Toledo, 22 abril 2019
José Ramón Díaz Sánchez-Cid

           Celebrar que Cristo resucitó, después de hacerle acompañado en su camino hacia el Calvario, es celebrar su triunfo, en primer lugar sobre la muerte, en la que ha estado como un muerto entre los muertos, y después sobre los que le han condenado a la misma dictando un sentencia injusta y constituyéndose en jueces del que será nombrado por el mismo Dios Juez de vivos y muertos. Pero celebrar su triunfo sobre la muerte es celebrar al mismo tiempo su victoria sobre el pecado, plasmado en posturas y decisiones humanas, que es el que le ha llevado a la muerte. De este modo, triunfando sobre la muerte y el pecado (su causa) nos abre las puertas de la vida, de esa vida sin sombra de muerte y sin espacio para el pecado. Al resucitar, vence a la muerte; al morir entregándose a amigos y enemigos en un acto de amor extremo, vence al pecado con todo su poder.

           Realmente, como confesamos en voz alta, hoy es el día en que actuó el Señor: el día hecho por el Señor con su actuación, el Domingo por excelencia. Dios, en cuanto creador del tiempo y del espacio ha hecho el día como sucesión de la noche; pero este día concreto lo ha hecho con una actuación especial: sacando a su Hijo de la noche de la muerte; por eso este día recibe el nombre de Domingo.

           Él es quien lo ha hecho; nosotros nos limitamos a ser testigos de esta actuación y a alegrarnos con ella por las repercusiones que tiene en nuestra vida. Frente a aquellos que piensan en un Dios ocioso, ajeno al mundo y a su historia, o en la creación como algo acaecido en un pasado remoto y sin incidencia en la actual expansión del universo, nosotros proclamamos la actuación de un Dios providente, comprometido con la historia de los hombres, un Dios que sigue actuando en el tiempo y transformando la realidad mundana, un Dios tan comprometido con el hombre que ha decidido hacer del tiempo su dimensión y de la muerte su consumación temporal, sin otro objetivo que sembrar en el tiempo un germen de eternidad y en la muerte una levadura de vida.
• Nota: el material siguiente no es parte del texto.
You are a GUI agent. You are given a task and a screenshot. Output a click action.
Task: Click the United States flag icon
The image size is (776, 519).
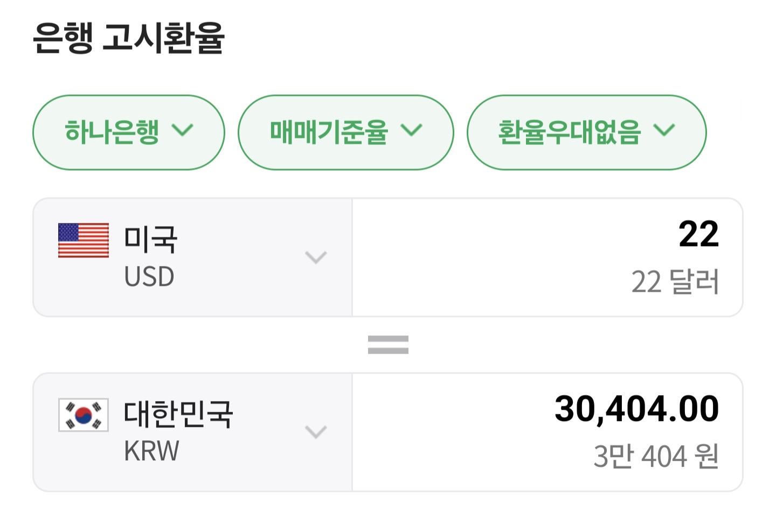pyautogui.click(x=84, y=240)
           Sólo en este contexto podemos hablar del día en que actuó el Señor. Y porque la actuación del Señor es victoria sobre la muerte en la humanidad de Jesús, no podemos por menos que exultar de alegría y cantar aleluyas. El día que celebramos lo merece, porque no es sólo su día, sino también el nuestro, en la medida en que nosotros participamos –como nos hace saber san Pablo- de su muerte y resurrección. Ésta sigue siendo hoy nuestra gran noticia para el mundo que la desconoce o que, conociéndola, no la recibe como noticia digna de crédito: que el Señor ha resucitado a Jesús de entre los muertos; que hay Dios; que ese Dios está con Jesús; que es fiel a sus promesas; que tiene poder sobre la muerte; que quiere devolvernos la vida como se la ha devuelto a Jesús, y una vida mejor.

           Por el oído la realidad se nos da en forma de noticia. Y la noticia de la Resurrección de Jesús nos ha llegado de testigos fiables: verdaderos testigos de lo que Jesús hizo en Judea y Jerusalén y de lo que hicieron con él, colgándolo de un madero y enterrándolo en un sepulcro nuevo excavado en la roca. Esos mismos testigos lo fueron también de lo que Dios les hizo ver: el lugar en el que habían sepultado el cadáver de Jesús vacío del mismo, pero no del vendaje y el sudario con el que lo habían cubierto, y al mismo Jesús aparecido tras su muerte y sepultura. La vaciedad del sepulcro no era prueba suficiente para afirmar que Cristo había resucitado, porque podía ser el resultado de otras causas. De hecho, María Magdalena atribuye la desaparición del cadáver de Jesús a un robo o traslado del mismo, pues piensa que alguien se ha llevado del sepulcro a su Señor; y así se lo hace saber a Pedro y a Juan. La reacción de la Magdalena ante su inesperado hallazgo nos muestra claramente la nula predisposición que había entre los seguidores de Jesús a esperar un cambio de cosas. Al parecer, sólo aspiraban a vivir de recuerdos o de reliquias; y alguno ni siquiera a eso. Su única pretensión era olvidarse cuanto antes de este pasado reciente (lo acaecido en Jerusalén durante esos últimos días), que les resultaba muy doloroso y decepcionante.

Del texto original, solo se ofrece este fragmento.